Each has its plusses and minuses. In fact, I found myself wanting to merge all three together into one system. So, in case anyone out there is wondering which of these to delve into, I’m posting a summary of the three. Also, I’ve been having fun with ipython notebooks for teaching this to my students and have made three versions of the same tutorial: fitting a linear model to data. You can look at each one here:
PyMC
This was the first MCMC module for python I ever tried. It’s got a somewhat steep learning curve because the authors have very craftily created a system in which one defines the model hierarchically but using python code. But it comes with a wealth of pre-made statistical distributions you can use “out of the box”
While fun to use, the biggest problem I had with pymc was getting the sampler to be efficient. The default sampler used is Metropolis-Hastings, which is awful when you have lots of covariance (see this excellent blog post for examples). The adaptive MH is better, but still wicked finicky. I’m probably not being as intelligent setting things up as I should be, but I’ve got science to do (and a student to keep up with), and fiddling with this just got too painful.
Pymc-3 is supposed to have the much more efficient Hamiltonian Monte Carlo (HMC) sampler, but it’s still beta, so I’m going to wait on that.
Emcee
The next module I worked with. Unlike pymc, emcee is all about the sampler. There are no built-in statistical distributions to use, no fancy-shmancy system for building hierarchical models. You have to write python functions to define your priors and likelihoods. From scratch.
After working with pymc, I have to say this seemed like a major step backwards. As complex as the pymc system was, once you got used to it, it was almost fun to build up complicated models. Not so with emcee.
Where emcee shines is it’s Ensemble Sampler. I’m not going to go into details, but you basically run many parallel samplers (called walkers) in parallel and they “feel out” the shape of the parameter space. After the MH, this almost seemed magic in its efficiency. Plus multi-processing (and MPI) are built-in and ready to go, making this idea if you’ve got a cluster.
PyStan
This is the most recent modules I’ve used. And I have to say it is very very impressive in both its design and efficiency. Like pymc, pystan defines its statistical model in terms of hierarchical assignments, though you have to write them in the Stan language. But that’s not so bad, especially if you’re used to thinking that way. Pystan uses the HMC sampler, compiles your model into C++ code, and can run multiple chains in parallel, making it super efficient.

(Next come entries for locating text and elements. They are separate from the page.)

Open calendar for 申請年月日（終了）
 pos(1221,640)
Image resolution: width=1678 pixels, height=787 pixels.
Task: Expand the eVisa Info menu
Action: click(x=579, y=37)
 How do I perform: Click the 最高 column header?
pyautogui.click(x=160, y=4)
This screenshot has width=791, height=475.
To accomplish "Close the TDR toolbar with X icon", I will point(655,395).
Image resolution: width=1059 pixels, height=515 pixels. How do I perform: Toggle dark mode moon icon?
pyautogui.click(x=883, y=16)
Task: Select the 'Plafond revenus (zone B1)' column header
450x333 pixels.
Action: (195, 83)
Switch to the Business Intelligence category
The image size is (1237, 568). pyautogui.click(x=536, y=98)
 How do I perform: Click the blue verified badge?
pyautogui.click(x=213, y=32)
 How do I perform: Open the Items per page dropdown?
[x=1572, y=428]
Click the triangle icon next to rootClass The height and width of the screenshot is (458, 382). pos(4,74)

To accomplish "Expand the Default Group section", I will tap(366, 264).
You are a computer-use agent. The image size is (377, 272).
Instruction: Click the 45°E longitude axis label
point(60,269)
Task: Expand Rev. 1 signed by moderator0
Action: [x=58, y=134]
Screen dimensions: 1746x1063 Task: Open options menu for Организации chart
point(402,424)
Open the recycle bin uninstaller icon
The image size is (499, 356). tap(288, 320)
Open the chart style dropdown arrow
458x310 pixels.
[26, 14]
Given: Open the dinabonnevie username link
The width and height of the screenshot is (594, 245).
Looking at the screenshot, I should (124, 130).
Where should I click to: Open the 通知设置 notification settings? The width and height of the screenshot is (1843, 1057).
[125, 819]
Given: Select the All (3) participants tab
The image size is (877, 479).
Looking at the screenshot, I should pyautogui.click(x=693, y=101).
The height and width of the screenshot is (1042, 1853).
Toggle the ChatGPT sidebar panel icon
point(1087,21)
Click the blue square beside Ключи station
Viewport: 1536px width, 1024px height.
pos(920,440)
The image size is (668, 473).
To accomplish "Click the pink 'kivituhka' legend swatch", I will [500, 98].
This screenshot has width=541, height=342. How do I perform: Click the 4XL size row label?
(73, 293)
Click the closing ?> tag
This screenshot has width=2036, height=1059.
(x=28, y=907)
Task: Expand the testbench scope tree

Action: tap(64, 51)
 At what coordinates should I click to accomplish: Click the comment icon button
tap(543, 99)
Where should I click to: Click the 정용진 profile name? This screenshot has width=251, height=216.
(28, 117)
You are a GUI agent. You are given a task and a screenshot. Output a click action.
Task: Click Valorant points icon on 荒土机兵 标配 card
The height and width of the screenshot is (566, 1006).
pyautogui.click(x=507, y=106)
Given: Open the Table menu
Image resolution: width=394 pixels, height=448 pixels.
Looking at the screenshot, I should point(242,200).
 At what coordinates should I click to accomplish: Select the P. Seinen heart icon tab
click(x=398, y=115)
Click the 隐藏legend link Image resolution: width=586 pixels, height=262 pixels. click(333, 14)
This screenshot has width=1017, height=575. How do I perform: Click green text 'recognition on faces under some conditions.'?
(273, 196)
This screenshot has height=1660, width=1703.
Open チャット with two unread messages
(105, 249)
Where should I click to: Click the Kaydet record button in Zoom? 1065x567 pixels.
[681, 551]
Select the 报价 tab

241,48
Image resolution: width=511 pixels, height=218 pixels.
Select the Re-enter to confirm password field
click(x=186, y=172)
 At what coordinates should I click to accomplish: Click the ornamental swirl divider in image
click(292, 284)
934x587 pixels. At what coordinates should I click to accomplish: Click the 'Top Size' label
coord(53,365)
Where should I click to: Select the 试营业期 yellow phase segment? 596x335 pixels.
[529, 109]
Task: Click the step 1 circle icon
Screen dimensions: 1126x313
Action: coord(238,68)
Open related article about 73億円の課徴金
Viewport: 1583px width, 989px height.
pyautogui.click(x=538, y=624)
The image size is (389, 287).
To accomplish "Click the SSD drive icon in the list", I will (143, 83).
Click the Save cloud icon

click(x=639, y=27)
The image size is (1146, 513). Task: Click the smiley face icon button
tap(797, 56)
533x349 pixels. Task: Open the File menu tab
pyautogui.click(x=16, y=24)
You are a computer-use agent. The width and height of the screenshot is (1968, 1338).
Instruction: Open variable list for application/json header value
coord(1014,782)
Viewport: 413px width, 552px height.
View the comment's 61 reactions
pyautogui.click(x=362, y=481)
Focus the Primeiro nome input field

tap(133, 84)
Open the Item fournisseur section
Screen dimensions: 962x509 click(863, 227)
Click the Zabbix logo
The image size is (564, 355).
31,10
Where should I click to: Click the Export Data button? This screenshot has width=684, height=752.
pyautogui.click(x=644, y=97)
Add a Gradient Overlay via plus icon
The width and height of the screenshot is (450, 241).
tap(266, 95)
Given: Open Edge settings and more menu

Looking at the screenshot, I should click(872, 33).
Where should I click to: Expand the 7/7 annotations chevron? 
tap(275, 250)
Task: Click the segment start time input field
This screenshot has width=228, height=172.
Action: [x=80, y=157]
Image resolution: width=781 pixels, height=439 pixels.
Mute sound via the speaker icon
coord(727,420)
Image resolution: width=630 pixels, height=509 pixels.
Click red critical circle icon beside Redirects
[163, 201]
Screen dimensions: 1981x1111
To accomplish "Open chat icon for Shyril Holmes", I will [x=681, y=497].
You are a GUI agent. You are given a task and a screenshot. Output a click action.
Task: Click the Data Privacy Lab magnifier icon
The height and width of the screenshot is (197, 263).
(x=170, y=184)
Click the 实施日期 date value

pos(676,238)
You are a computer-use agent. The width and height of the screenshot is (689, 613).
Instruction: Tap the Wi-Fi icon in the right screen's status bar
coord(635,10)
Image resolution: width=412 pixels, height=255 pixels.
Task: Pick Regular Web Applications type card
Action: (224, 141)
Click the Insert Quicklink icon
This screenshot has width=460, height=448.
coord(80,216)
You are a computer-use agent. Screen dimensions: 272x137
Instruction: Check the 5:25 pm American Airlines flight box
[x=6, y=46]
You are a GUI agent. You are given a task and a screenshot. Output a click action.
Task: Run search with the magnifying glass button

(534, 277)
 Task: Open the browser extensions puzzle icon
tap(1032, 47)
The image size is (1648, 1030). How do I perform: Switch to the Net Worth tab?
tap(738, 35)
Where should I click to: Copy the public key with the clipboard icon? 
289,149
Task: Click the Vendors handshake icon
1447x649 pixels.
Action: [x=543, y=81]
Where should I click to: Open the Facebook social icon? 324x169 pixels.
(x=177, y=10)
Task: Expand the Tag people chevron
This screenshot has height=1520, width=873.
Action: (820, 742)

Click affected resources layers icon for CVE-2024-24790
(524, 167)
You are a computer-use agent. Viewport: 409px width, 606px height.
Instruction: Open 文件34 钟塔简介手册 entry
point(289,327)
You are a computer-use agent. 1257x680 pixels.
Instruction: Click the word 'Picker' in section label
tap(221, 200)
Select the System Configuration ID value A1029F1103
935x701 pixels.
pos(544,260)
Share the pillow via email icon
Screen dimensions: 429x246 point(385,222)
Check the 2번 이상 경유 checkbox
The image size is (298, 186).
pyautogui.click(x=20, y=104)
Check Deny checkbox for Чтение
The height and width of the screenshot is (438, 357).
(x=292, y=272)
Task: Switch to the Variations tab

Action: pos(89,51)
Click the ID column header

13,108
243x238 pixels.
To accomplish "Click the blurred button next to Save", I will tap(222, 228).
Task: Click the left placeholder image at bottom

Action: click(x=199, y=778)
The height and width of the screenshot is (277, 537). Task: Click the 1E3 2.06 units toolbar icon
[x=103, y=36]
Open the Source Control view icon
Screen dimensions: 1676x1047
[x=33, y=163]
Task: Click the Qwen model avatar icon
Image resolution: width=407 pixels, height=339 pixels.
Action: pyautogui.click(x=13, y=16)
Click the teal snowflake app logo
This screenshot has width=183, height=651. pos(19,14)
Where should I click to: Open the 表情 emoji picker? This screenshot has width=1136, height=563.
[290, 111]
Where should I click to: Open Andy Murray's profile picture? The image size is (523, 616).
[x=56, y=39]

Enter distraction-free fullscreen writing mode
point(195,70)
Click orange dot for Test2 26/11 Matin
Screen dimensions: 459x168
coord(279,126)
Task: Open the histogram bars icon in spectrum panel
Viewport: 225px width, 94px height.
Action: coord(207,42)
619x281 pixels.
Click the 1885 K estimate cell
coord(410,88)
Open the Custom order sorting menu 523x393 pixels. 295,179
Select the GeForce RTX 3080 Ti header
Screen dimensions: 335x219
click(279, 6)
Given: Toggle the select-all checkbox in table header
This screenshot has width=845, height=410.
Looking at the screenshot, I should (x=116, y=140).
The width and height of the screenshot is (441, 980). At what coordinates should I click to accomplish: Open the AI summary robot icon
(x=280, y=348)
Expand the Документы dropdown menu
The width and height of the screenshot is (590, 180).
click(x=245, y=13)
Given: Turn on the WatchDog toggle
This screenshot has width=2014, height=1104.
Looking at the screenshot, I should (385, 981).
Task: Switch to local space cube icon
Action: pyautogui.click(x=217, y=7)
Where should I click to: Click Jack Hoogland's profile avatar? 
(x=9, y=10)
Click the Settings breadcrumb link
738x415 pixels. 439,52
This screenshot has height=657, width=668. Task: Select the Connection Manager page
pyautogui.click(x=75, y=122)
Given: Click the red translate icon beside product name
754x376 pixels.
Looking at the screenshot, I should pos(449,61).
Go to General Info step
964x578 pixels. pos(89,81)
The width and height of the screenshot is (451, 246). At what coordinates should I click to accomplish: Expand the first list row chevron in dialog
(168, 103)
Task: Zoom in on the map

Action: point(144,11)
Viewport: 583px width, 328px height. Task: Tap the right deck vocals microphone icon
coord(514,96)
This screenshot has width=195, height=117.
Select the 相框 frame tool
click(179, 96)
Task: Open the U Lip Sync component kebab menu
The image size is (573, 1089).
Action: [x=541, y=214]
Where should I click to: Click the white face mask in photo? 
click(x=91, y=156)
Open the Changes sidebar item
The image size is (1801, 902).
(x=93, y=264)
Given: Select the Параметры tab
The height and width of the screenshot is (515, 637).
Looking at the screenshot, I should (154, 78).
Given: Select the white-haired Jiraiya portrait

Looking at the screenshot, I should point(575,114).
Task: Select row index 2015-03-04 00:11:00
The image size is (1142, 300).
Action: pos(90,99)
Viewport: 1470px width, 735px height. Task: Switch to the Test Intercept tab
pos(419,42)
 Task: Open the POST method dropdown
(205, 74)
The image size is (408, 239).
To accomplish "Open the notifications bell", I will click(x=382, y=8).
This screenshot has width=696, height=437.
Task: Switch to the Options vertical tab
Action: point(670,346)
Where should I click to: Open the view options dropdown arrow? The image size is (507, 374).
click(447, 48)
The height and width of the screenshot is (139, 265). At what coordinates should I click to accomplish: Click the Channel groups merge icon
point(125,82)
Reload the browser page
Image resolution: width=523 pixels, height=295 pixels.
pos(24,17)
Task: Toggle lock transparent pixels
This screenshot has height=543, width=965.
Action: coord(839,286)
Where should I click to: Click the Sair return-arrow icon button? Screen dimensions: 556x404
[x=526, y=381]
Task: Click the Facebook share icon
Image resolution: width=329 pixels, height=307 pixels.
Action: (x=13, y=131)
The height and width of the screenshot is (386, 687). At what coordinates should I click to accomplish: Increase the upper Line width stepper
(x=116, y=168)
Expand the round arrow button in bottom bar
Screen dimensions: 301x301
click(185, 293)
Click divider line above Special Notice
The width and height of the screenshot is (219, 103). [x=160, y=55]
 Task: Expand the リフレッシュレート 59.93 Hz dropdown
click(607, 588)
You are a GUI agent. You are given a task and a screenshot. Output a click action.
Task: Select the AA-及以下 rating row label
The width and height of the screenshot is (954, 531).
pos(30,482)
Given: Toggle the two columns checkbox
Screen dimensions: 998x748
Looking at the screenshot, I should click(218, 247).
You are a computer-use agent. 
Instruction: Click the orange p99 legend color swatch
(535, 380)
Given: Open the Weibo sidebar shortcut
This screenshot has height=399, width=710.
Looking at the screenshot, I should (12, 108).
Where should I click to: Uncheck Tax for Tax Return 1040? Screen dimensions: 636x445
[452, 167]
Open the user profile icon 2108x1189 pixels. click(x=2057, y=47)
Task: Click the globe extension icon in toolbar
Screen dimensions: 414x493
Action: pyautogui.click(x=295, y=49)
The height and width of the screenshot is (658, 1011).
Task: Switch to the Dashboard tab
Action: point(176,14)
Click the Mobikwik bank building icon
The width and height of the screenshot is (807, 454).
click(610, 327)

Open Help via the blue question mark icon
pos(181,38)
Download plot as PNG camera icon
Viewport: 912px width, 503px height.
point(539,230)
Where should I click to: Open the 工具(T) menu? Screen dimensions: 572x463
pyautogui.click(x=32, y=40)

There’s just one bit gotcha. The entire model has to be written in Stan. That means no python call-backs. Unfortunately for me, a lot of my supernova-fitting relies heavily on scipy functions and my own kriging methods. These cannot be called from Stan (at least not without hacking C++). The reason (I think) is that the HMC needs to compute gradients and arbitrary python functions don’t have that information. One would think that pystan could use finite-differencing methods.
So the bottom line for me is: I use emcee for anything that needs python functions and PyStan for everything else. And I’m anxiously waiting to see what PyMC 3 brings to the table.